Temos aí uma indicação. Quanto à alegoria da mistura ou da combinação dessa água
primitiva, proveniente do Caos dos Sábios,
com uma segunda água de natureza diferente (embora do mesmo género), é bastante
clara e suficientemente expressiva. Dessa combinação resulta uma terceira água que não molha as mãos e
que os Filósofos chamaram quer Mercúrio,
quer Enxofre, conforme
tinham em vista a qualidade dessa água ou o seu aspecto físico.
No tratado do Azoth, atribuído ao célebre monge
de Erfurth, Basile Valentin, e que seria antes a obra de Senior Zadith, nota-se
uma figura de madeira representando uma ninfa ou sereia coroada, nadando no mar
e fazendo jorrar dos seios roliços dois jactos de leite que se misturam com as
ondas. Nos autores árabes, essa Fonte tem o nome de Holmat; explicam-nos ainda
que as suas águas deram a imortalidade ao profeta Elias (sol). Situam a famosa
fonte no Modhállam, termo
cuja raiz significa Mar obscuro e
tenebroso, o que mostra bem a confusão elementar que os Sábios
atribuem ao seu Caos ou
matéria-prima. Encontrava-se na pequena igreja de Brixen (Tirol) uma réplica
pintada da fábula que acabamos de citar. Este curioso quadro, descrito por
Misson e assinalado por Wítkowski, parece ser a versão religiosa do mesmo tema
químico. Jesus faz jorrar, para uma
grande bacia, o sangue da sua ilharga, aberta pela lança de Longino; a Virgem
aperta os seus seios e o leite que deles jorra cai no mesmo recipiente. O que
sobra escorre para uma segunda bacia e perde-se no fundo de um abismo de
chamas, onde as almas do Purgatório, dos dois sexos, de peito descoberto, se
apresentam a receber esse precioso licor que as consola e refresca.

◆ Material fornecido:
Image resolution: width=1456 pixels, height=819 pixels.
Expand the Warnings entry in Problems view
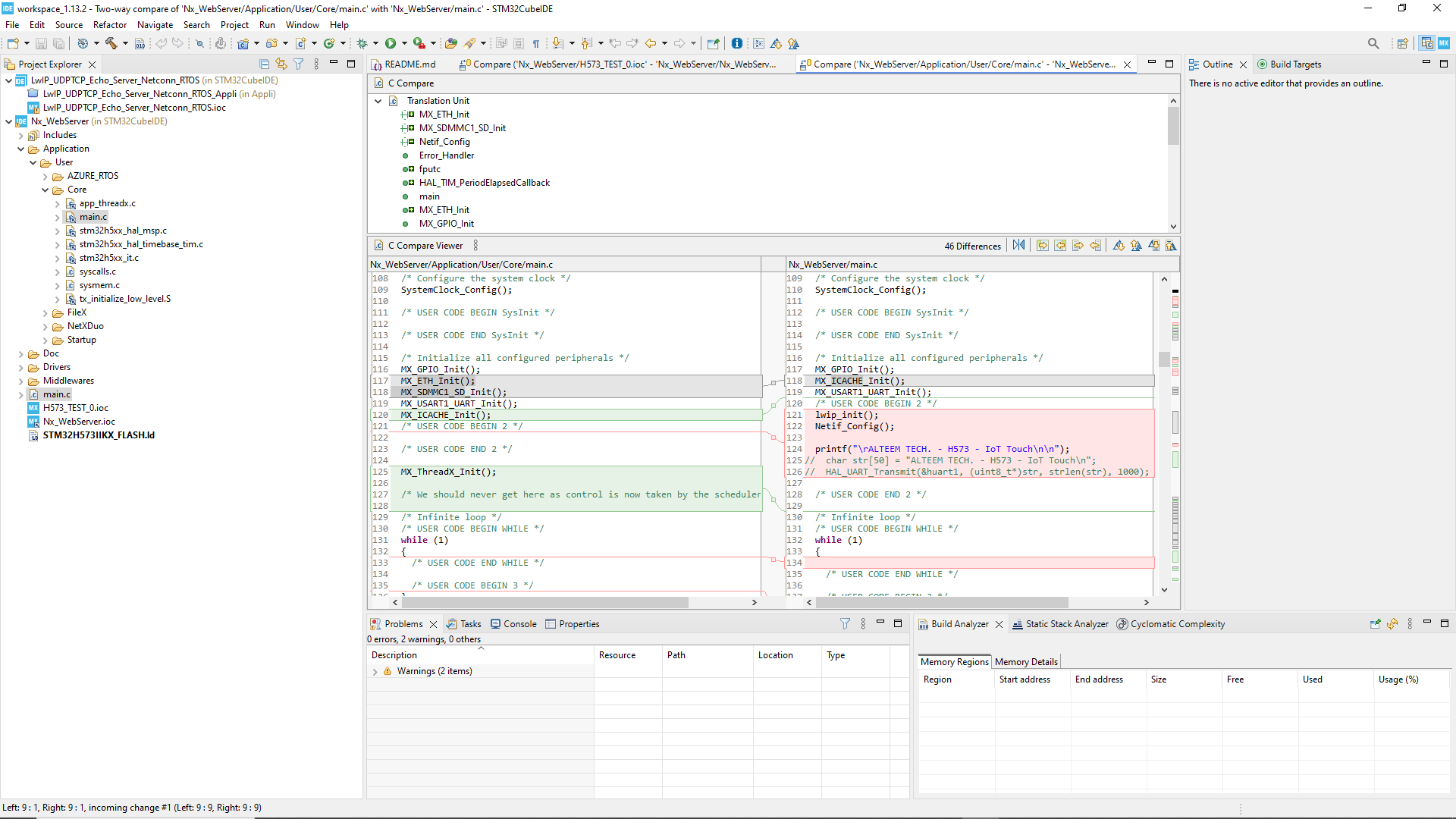coord(375,671)
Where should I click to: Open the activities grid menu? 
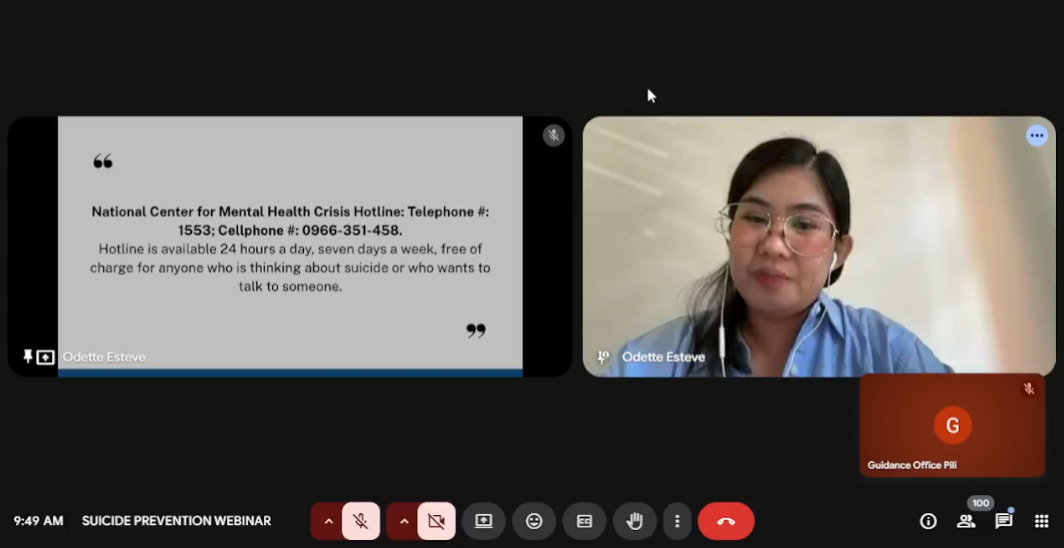1041,521
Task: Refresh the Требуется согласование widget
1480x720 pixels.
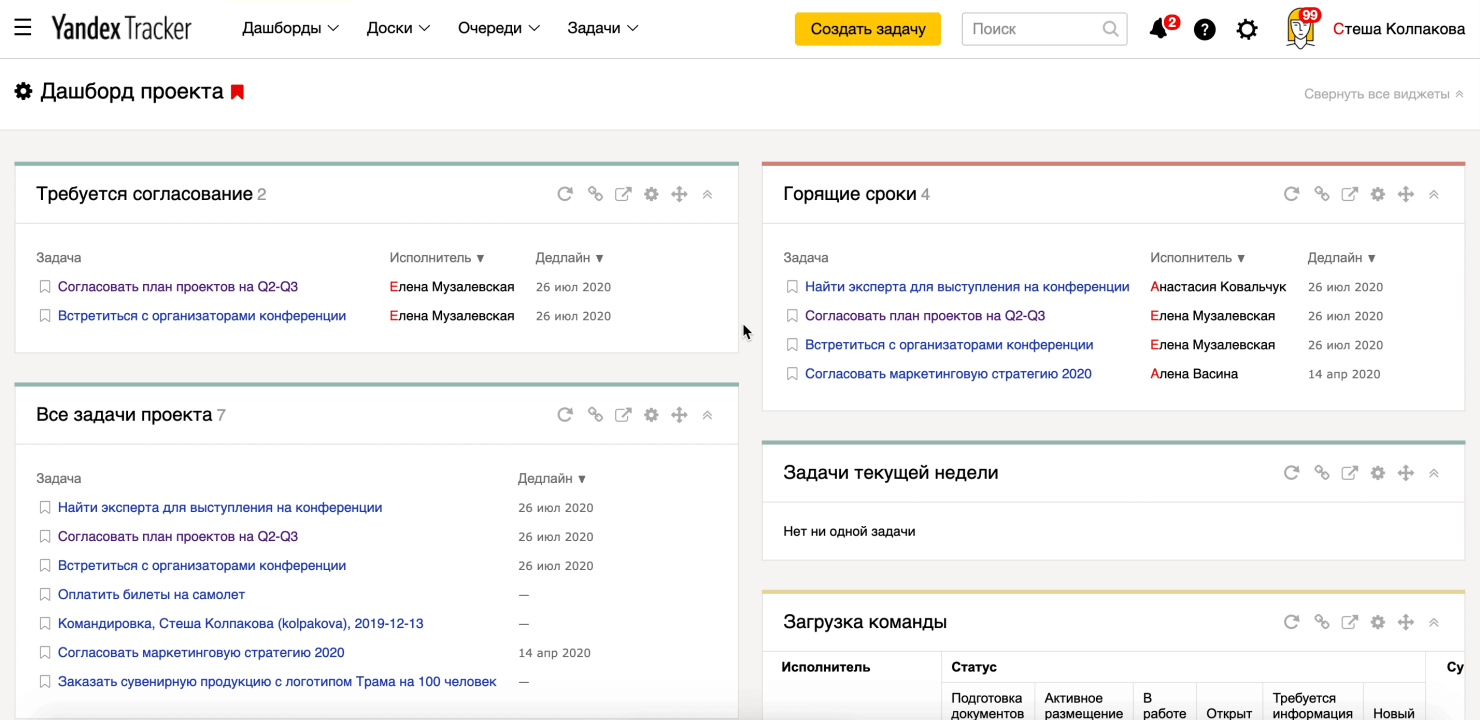Action: (x=565, y=194)
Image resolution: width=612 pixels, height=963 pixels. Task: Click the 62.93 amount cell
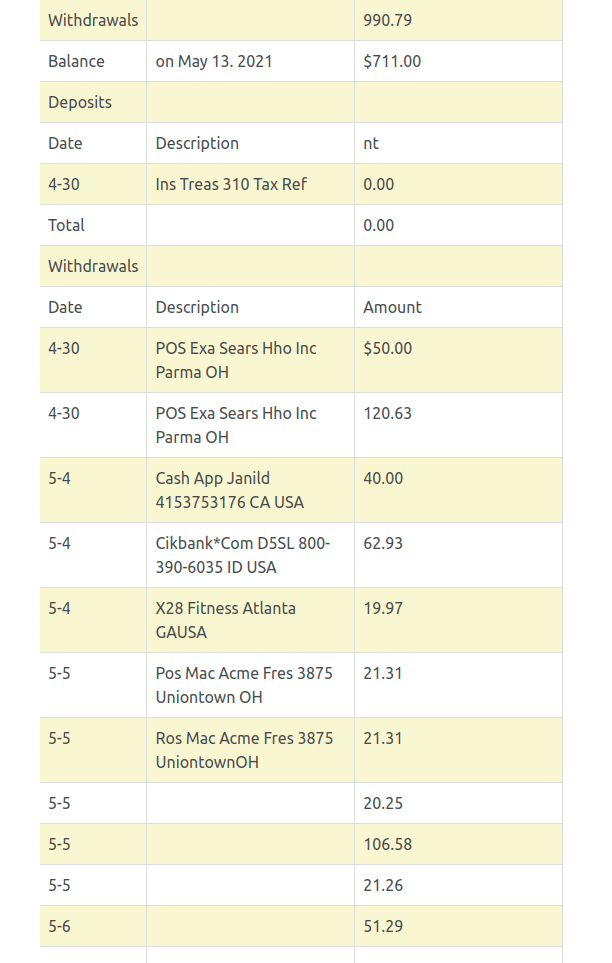pos(383,543)
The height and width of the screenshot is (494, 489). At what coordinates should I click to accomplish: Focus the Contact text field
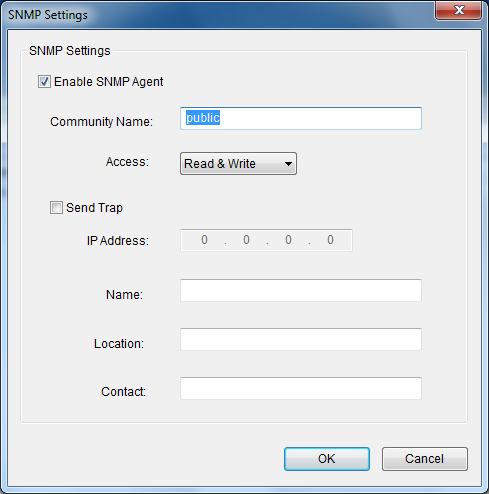coord(301,388)
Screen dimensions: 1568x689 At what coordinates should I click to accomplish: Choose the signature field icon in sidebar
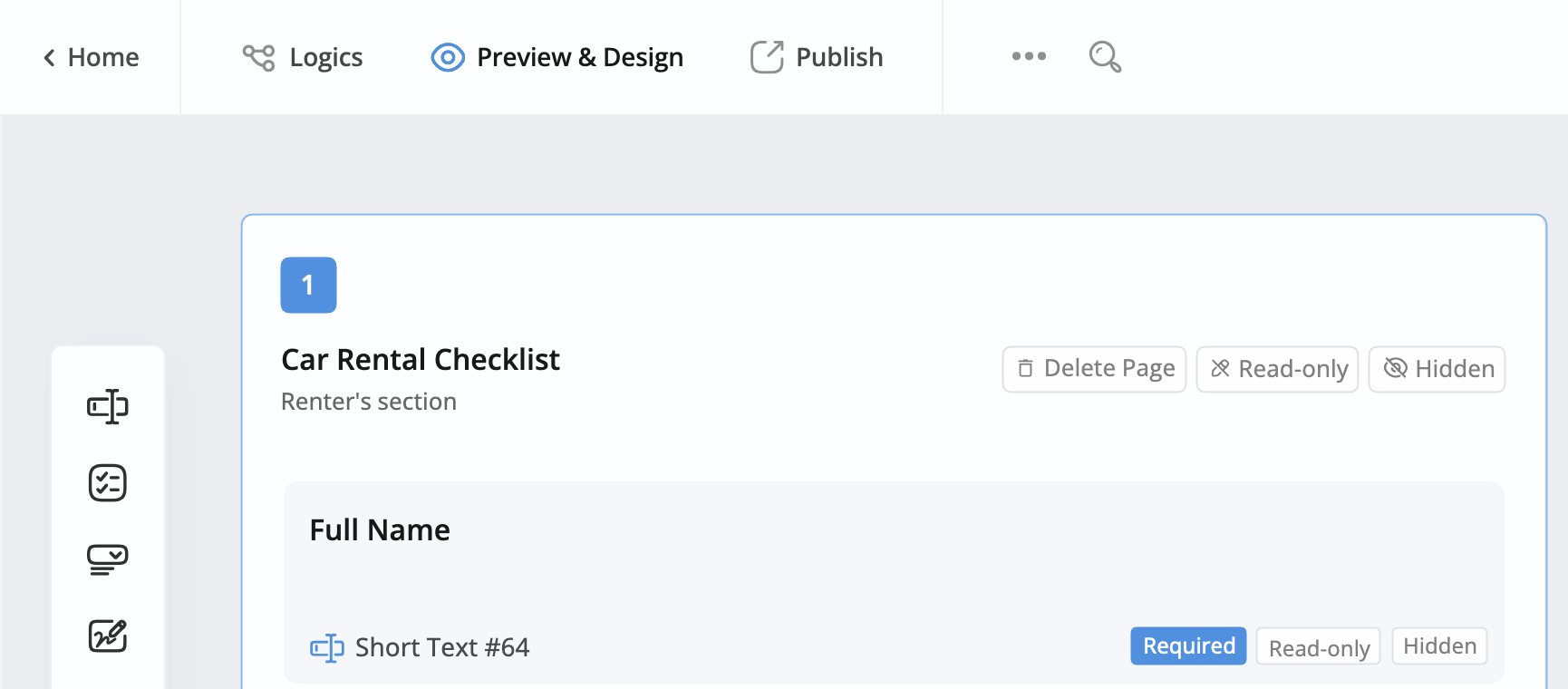pos(108,636)

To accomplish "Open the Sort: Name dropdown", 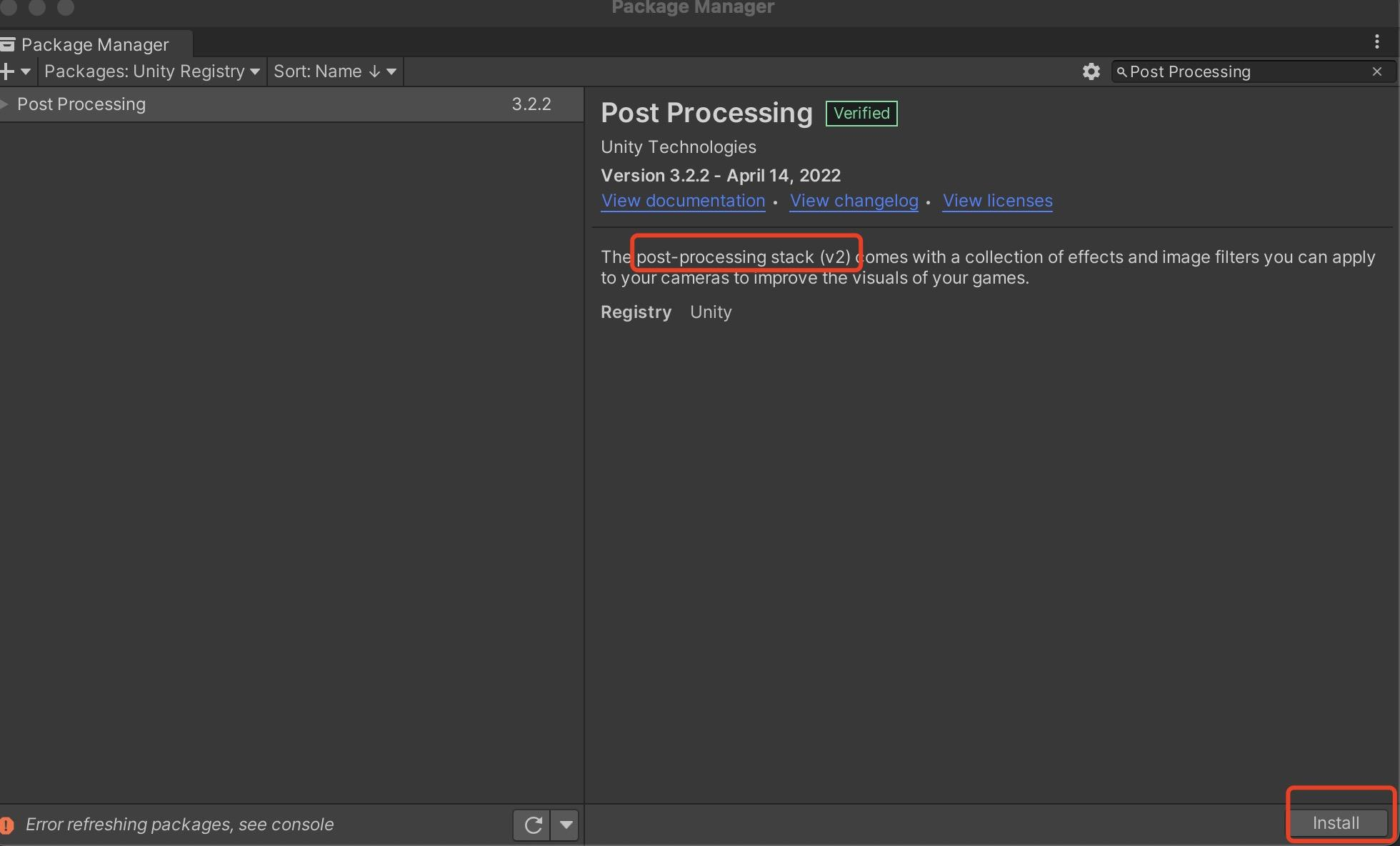I will tap(334, 71).
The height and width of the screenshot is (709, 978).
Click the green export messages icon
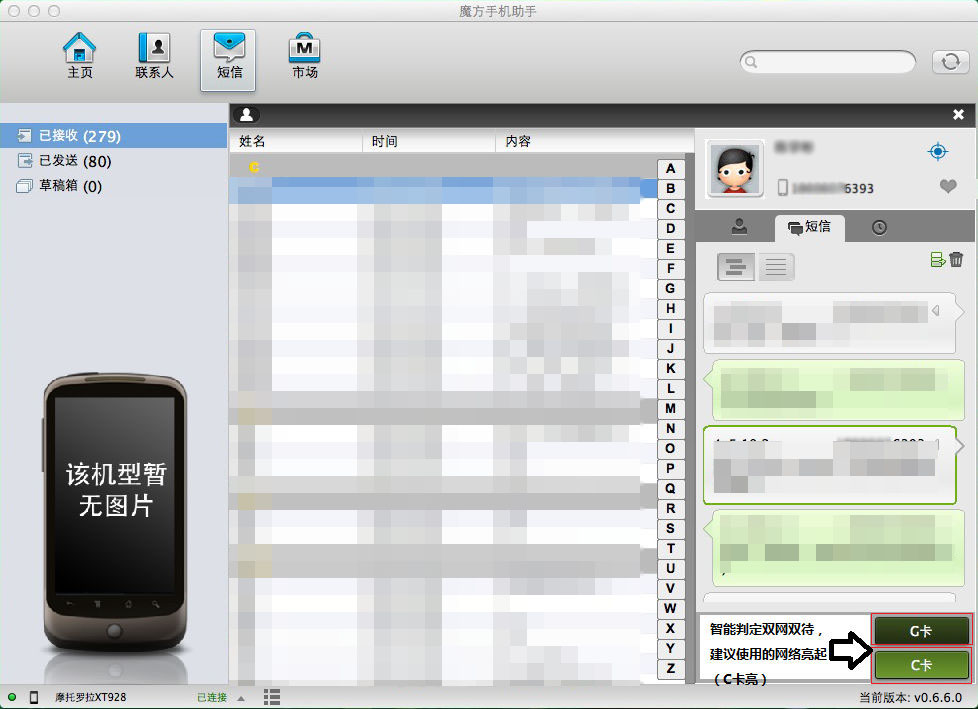click(937, 260)
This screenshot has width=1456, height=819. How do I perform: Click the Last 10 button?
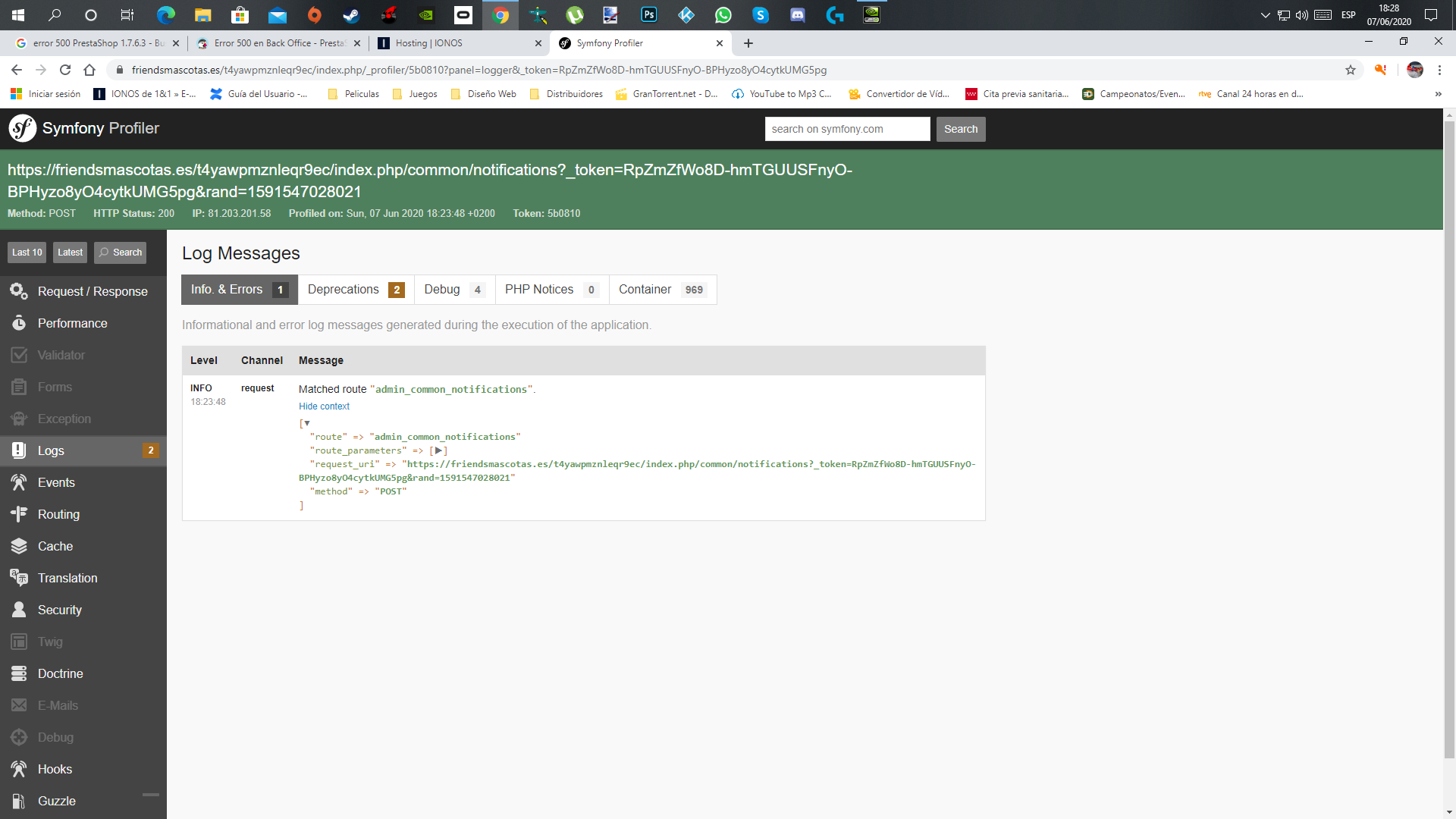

◆ Complete o seguinte:
a - Quais linhas da listagem contêm a palavra "coordinates"? Informe cada uma delas por inteiro, levando em conta a diferença entre maiúsculas e minúsculas.
b - Dê seguimento ao trecho sobre a água primitiva dos Sábios, escrevendo a parte que vem logo depois da última frase.

◆ Respostas por tarefa:
a -
The height and width of the screenshot is (494, 489). At what coordinates should I click to accomplish: Focus the Contact text field
Screen dimensions: 1568x689 At what coordinates should I click to accomplish: Choose the signature field icon in sidebar

b -
Por baixo dessa velha
pintura lê-se uma inscrição em latim de sacristia:
Dum fluit e Christi benedicto Vulnere sanguis,
Et dum Virgineum lac pia virgo premit,
Lac fuit et sanguis, sanguis conjungitur et lac,
Et sit Fons Vitae, Fons et Origo boni.
Enquanto
o sangue escorre da bendita ferida de Cristo e a santa Virgem aperta o seu seio
virginal, o leite e o sangue jorram e misturam-se, e tornam-se a Fonte da Vida
e o Manancial do Bem.
Das descrições que
acompanham as Figures symboliques
d'Abraham le Juif, cujo livro, diz-se, pertenceu a Nicolas Flamel e
que este Adepto tinha expostas na sua oficina de escrivão, revelaremos duas que
estão relacionadas com a Fonte misteriosa e com os seus componentes. Eis os
textos originais dessas duas notas explicativas:
Terceira figura. Nela está pintado e representado um jardim cercado de sebes onde há vários
canteiros. Ao meio existe um velho
carvalho oco, ao pé do qual de um lado há um roseiral de folhas de ouro e de rosas brancas e vermelhas que rodeia o
dito carvalho até ao alto, próximo dos ramos. E junto do dito carvalho oco murmura uma fonte, clara como prata,
que se vai perdendo na terra; e entre os que a procuram há quatro cegos que a
cavam e quatro outros que a buscam sem cavar, estando a dita fonte diante deles
e não podendo encontrá-la, exceto um, que a pesa na sua mão.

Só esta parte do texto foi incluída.